■ Work item ■
The word to look for is "Select". Report every line of the entries below that has it.

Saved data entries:
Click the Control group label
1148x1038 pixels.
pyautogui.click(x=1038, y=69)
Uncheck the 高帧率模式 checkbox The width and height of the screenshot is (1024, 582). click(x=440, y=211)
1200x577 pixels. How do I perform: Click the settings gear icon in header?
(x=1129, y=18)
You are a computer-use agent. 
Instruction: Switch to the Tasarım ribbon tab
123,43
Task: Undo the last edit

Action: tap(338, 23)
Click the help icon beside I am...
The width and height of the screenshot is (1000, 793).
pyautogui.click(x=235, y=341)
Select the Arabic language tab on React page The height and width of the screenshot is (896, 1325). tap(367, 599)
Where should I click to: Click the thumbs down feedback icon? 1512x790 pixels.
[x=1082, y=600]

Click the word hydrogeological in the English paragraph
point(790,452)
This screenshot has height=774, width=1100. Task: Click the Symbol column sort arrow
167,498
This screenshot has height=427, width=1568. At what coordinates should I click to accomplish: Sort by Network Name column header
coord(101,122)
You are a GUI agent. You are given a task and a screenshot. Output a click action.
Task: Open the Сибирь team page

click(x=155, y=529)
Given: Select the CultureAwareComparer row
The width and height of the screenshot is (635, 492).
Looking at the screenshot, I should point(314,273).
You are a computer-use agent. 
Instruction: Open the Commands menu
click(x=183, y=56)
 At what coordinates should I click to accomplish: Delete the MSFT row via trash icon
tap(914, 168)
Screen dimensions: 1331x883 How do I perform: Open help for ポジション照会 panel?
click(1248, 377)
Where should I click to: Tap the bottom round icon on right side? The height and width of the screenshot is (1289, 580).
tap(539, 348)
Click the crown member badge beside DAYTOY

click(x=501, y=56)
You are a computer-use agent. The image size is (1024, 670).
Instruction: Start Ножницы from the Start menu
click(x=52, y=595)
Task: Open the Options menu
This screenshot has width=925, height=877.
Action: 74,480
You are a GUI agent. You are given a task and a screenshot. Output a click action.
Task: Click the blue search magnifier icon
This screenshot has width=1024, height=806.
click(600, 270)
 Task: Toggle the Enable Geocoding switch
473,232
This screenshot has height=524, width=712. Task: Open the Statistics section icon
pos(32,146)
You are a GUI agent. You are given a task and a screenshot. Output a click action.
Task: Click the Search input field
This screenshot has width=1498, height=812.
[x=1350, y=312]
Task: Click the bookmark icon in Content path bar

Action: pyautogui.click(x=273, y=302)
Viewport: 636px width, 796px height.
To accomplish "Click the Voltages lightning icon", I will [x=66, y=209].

■ Answer section ■
Select the Arabic language tab on React page The height and width of the screenshot is (896, 1325). tap(367, 599)
Given: Select the CultureAwareComparer row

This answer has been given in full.